Weil diese Worte nur hingeredete Worte waren, nicht gefühlte und gewollte Wahrheit, darum ist Deutschland im Weltkriege besiegt worden. – Wer an der äußersten Grenze seiner Tage steht, dem vereinfachen sich die verwickeltsten Fragen, so mir die nach dem tiefsten Grunde der Deutschen Niederlage. Der erste Satz dieses Abschnitts spricht in einfachster Form das aus, was in vielen hundert Stunden seit dem Tage, wo ich die Worte der Überschrift gelesen, in mir hin und her, her und hin durchdacht, abgewogen, mit Freunden besprochen worden, endlich hier niedergeschrieben wird.

O wie wurden jene Worte bejubelt, wie war alle Welt beglückt, verzückt durch jene paar Worte! Ich traf am nächsten Vormittag den früheren Reichstagsabgeordneten Brömel, – er strahlte: ›Eine neue Zeit ist angebrochen!‹ Wieso? frug ich. Er war mir zugetan, doch in dem Augenblick mißfiel ich ihm. – ›Wieso? haben Sie nicht die Worte des Kaisers gelesen?‹ – Ja, die Worte, sagte ich, die Wörter, aber ist die neue Regierung der Deutschen aus allen Parteien schon gebildet? – ›Nein, halten Sie die für notwendig?‹ – Ich halte sie nach den Worten für selbstverständlich, und wenn sie nicht kommt, so waren die Worte nur Wörter.

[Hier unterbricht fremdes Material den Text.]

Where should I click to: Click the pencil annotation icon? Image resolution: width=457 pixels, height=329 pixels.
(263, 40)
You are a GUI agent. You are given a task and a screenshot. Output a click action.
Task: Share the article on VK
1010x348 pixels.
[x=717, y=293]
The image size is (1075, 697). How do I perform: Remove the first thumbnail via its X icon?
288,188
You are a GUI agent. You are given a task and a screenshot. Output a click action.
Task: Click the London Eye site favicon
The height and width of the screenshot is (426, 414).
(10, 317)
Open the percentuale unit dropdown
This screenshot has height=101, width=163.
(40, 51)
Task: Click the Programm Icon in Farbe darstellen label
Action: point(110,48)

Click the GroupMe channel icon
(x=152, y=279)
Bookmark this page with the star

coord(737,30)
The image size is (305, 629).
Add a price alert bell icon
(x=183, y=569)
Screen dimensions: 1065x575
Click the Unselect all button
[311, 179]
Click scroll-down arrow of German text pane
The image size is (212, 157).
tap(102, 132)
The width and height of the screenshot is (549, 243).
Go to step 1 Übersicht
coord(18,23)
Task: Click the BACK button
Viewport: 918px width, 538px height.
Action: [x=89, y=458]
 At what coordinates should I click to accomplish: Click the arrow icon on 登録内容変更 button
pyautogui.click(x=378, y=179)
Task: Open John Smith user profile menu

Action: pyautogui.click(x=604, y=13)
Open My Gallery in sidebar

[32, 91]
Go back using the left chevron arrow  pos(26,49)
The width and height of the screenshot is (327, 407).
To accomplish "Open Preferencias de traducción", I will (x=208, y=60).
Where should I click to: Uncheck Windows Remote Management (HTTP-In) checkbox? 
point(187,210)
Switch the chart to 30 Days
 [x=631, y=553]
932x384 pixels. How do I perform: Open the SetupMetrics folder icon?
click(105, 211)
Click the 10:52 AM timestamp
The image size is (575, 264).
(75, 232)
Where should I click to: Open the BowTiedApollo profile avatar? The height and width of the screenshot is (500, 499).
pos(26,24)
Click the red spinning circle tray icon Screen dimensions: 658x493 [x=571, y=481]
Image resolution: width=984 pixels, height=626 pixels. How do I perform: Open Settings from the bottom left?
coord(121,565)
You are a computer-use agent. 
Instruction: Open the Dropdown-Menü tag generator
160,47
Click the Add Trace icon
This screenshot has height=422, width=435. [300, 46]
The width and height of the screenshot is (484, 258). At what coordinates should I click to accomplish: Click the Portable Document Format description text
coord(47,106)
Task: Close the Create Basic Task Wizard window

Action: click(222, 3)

Das Selbstverständliche geschah nicht; es geschah überhaupt nichts. Aber die Worte waren gesprochen, wie seit 26 Jahren so viele andre Worte, und sie blieben Worte, wohlklingend bewegte Luft. Die Worte kamen in Lichtbildschrift auf Bilder, wurden in Massen gekauft, es war wundervoll.

Bethmann mit seiner Regierung aus einer Partei blieb im Kampfe des Deutschen Volkes ums Dasein allein am Ruder; alle andre Parteien sahen zu, wie nur eine Partei, dieselbe wie seit Jahren, seit Jahrzehnten, vom Kaiser gekannt wurde, und die Deutschen, allerdings mit einigen Ausnahmen, fanden dies ganz in der Ordnung. Man führte sogar schöne Sprichwörter an zu Gunsten der einen Partei, z. B. daß man die Pferde nicht mitten im Strom wechsle; und vor allem: Hatte der Kaiser etwa jene Worte nicht gesprochen?, war die neue Zeit dadurch nicht geboren? Was sollte denn noch geschehen?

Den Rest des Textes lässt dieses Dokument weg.